- [SELECTED EXCERPT]
····················
Beyond Charleston, the Congaree National Park near Columbia protects the largest intact expanse of old-growth bottomland hardwood forest in the southeastern United States – champion trees of extraordinary girth rising from tannin-dark floodwaters, with boardwalk trails that feel like walking through a very slow cathedral. It is profoundly undervisited. Fort Sumter, accessible by ferry from Charleston Harbour, is where the American Civil War began in April 1861 – a small fort with enormous historical gravity, and one of those rare sites where the weight of the past is entirely unmanufactured. The Middleton Place plantation gardens, dating to 1741, are among the oldest landscaped gardens in North America. The history here is complicated, as plantation history must be – the site now confronts that complexity honestly, and is worth visiting for the fullness of the story it tells.
The coast is the obvious starting point. Kayaking through the sea island marshes is one of those experiences that sounds like a minor activity and turns out to be transformative – the channels narrow, the birds are extraordinary (wood storks, roseate spoonbills, painted buntings on the right day), and the silence is so complete that it feels slightly impolite to talk. Outfitters across the Lowcountry offer guided paddling tours, and many private villas have kayak or paddleboard access baked in. Surfing at Folly Beach has a properly credible scene – the waves are modest but the atmosphere is excellent, and beginner lessons are widely available. Deep-sea fishing charters out of Georgetown, Murrells Inlet and Hilton Head access the Gulf Stream reasonably quickly, with sailfish, mahi-mahi and king mackerel as the primary targets depending on season.
····················
- [RECORD SET]
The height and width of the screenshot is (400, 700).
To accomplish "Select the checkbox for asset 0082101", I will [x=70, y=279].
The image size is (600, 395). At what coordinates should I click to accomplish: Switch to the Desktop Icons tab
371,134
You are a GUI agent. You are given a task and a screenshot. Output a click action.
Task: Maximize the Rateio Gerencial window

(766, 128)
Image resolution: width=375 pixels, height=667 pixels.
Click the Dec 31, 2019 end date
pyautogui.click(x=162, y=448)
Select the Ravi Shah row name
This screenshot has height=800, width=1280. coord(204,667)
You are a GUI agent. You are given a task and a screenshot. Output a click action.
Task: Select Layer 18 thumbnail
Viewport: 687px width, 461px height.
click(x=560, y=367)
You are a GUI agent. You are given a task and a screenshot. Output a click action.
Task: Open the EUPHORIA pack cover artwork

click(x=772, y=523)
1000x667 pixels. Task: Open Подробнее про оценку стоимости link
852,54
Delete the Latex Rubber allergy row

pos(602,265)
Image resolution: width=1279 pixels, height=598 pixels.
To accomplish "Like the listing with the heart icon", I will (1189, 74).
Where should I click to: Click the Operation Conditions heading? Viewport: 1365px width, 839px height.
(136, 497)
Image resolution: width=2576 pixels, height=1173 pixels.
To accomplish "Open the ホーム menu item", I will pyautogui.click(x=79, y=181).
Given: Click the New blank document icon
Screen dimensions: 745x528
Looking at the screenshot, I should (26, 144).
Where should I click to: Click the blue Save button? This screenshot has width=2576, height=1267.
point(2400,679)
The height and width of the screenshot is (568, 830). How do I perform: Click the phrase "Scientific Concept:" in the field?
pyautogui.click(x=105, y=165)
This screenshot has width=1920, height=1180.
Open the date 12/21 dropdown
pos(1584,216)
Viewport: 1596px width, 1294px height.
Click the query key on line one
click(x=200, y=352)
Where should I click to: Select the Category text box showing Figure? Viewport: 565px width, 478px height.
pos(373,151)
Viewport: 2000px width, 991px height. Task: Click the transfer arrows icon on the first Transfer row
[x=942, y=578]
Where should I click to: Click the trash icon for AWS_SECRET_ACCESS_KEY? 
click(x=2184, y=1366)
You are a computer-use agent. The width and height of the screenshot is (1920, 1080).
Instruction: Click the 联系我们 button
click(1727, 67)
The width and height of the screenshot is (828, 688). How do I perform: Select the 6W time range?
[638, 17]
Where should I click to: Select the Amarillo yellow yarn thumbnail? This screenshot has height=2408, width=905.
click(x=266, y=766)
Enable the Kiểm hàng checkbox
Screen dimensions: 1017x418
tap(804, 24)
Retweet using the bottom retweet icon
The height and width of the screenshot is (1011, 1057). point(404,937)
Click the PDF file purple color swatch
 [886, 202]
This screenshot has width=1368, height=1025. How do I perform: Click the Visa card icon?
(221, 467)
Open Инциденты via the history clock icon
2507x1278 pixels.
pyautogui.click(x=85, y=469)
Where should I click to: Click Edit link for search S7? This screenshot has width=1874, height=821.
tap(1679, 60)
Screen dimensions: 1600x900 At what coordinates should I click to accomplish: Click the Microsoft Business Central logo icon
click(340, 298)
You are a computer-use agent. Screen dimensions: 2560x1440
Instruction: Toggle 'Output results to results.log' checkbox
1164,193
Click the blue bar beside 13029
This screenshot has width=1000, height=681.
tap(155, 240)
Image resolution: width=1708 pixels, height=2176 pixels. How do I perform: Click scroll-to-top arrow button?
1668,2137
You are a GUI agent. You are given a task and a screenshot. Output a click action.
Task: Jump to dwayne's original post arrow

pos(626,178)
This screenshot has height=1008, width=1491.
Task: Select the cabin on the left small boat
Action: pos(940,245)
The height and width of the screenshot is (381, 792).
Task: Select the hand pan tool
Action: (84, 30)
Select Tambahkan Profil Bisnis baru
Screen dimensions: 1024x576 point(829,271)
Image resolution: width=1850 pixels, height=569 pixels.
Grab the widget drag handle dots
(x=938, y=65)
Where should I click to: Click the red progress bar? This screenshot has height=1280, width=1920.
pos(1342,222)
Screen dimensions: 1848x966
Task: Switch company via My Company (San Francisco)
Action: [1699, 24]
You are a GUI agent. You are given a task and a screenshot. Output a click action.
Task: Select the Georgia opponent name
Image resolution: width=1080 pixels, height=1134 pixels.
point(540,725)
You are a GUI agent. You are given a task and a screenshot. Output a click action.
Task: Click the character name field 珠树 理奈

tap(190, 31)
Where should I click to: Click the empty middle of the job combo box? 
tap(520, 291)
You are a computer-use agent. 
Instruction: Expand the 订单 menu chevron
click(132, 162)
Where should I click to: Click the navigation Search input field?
····················
- [GIVEN EXERCISE]
Repeat the passage from the South Carolina travel excerpt word for word, everything from "The coast is" down to "depending on season.".

- [THE RESULT]
The coast is the obvious starting point. Kayaking through the sea island marshes is one of those experiences that sounds like a minor activity and turns out to be transformative – the channels narrow, the birds are extraordinary (wood storks, roseate spoonbills, painted buntings on the right day), and the silence is so complete that it feels slightly impolite to talk. Outfitters across the Lowcountry offer guided paddling tours, and many private villas have kayak or paddleboard access baked in. Surfing at Folly Beach has a properly credible scene – the waves are modest but the atmosphere is excellent, and beginner lessons are widely available. Deep-sea fishing charters out of Georgetown, Murrells Inlet and Hilton Head access the Gulf Stream reasonably quickly, with sailfish, mahi-mahi and king mackerel as the primary targets depending on season.